Tuesday, February 15, 2005
Earlier this month, Nelson Mandela, former South African president, likened the fight against poverty in the Third World to the struggle against slavery and apartheid. Mandela is the symbol of the long battle in South Africa against the policy of racial discrimination embraced by the former white government.
Thus, when he speaks, the world listens.
"Do not delay while poor people continue to suffer," Mandela told finance ministers from the Group of 7, the world's richest nations, in urging a cancellation of billions of dollars of debt owed to major institutions like the World Bank. African countries are the leading debtors.
Mandela's words struck a responsive chord, with the G-7 formally agreeing to pursue a 100 percent write-off of the $70 billion owed, according to The New York Times. The world's richest nations, except for the United States, also agreed to raise an extra $50 billion a year in aid to eliminate poverty in Africa, in particular.
The U.S. has its own plan for helping poor countries, but the Bush administration is also acutely aware of the negative views expressed by many Americans with regard to foreign aid. There is widespread belief that much of the poverty is the result of government corruption at the highest levels.
In country after country in the Third World, corrupt leaders and members of their inner circles have pocketed foreign aid meant to raise the standards of living of the citizenry by providing food, clean water and sanitary conditions. But each year, the lives of the poor get more desperate and the leaders get richer.

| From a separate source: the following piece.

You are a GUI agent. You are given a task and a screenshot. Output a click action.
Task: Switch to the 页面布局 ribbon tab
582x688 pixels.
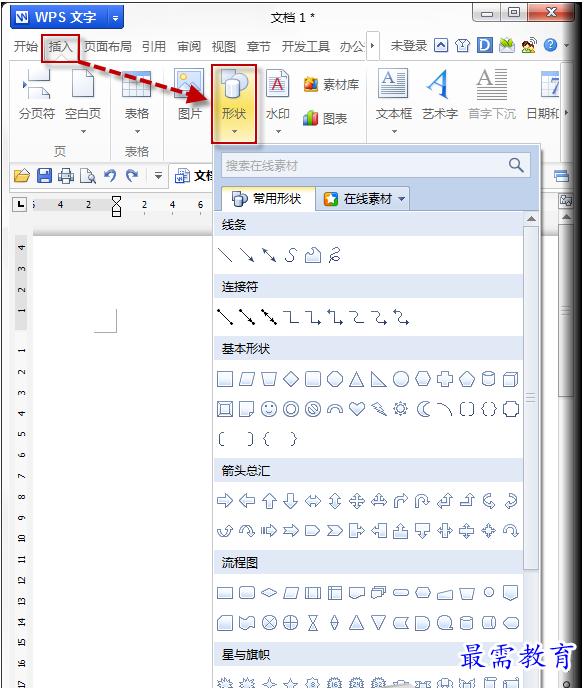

That is why talk of canceling billions of dollars in debt did not sway the Bush administration.
Before giving the Third World nations a pass, the question that must be answered is this: Where did the money go?
There should be a full explanation for why, after all these years of direct financial help from the richest nations, things have not improved.
In return for debt cancellation, leaders of these countries should be required to open their books and to permit a review of personal accounts, especially those in Switzerland.
This isn't about kicking poor countries while they're down. It's about protecting the populace.
Just last week, The Washington Post reported on graft scandals in Kenya, the East African nation that was touted as an economic crown jewel when it gained independence from Britain in December 1963. According to the Post, international donors estimate that up to $1 billion has disappeared since 2002, when President Mwai Kibaki was elected on a platform of ending the corruption and patronage that had become widespread under his predecessor, Daniel arap Moi. Moi served for 24 years and during his tenure Kenya went from having a vibrant economy to economic disaster.
Kibaki, as the opposition leader, was highly critical of the government. But it seems that it didn't take him long to follow in his predecessor's footsteps.
The $1 billion that has disappeared represents a fifth of the nation's budget for 2004, according to the Post.
"The result can be seen in everyday life," the newspaper reported. "The roads are crumbling, and if they are repaired, jobless men begging for change do the work, filling potholes with dirt. Squalid hospitals are drastically under funded, with cancer patients forced to wait months for chemotherapy.
"Bribes are required to get services such as running water in homes, and large-scale corruption sometimes causes school and road projects to be abandoned."
This putrid state of affairs can be found in numerous countries in Africa, which is why canceling the debt without a full accounting of how the money was spent would be a major mistake.
The people of the Third World are the victims of greedy, corrupt governments. The slavery Nelson Mandela talks about is not caused by rich countries, but rather by heartless Third World leaders. They must be punished.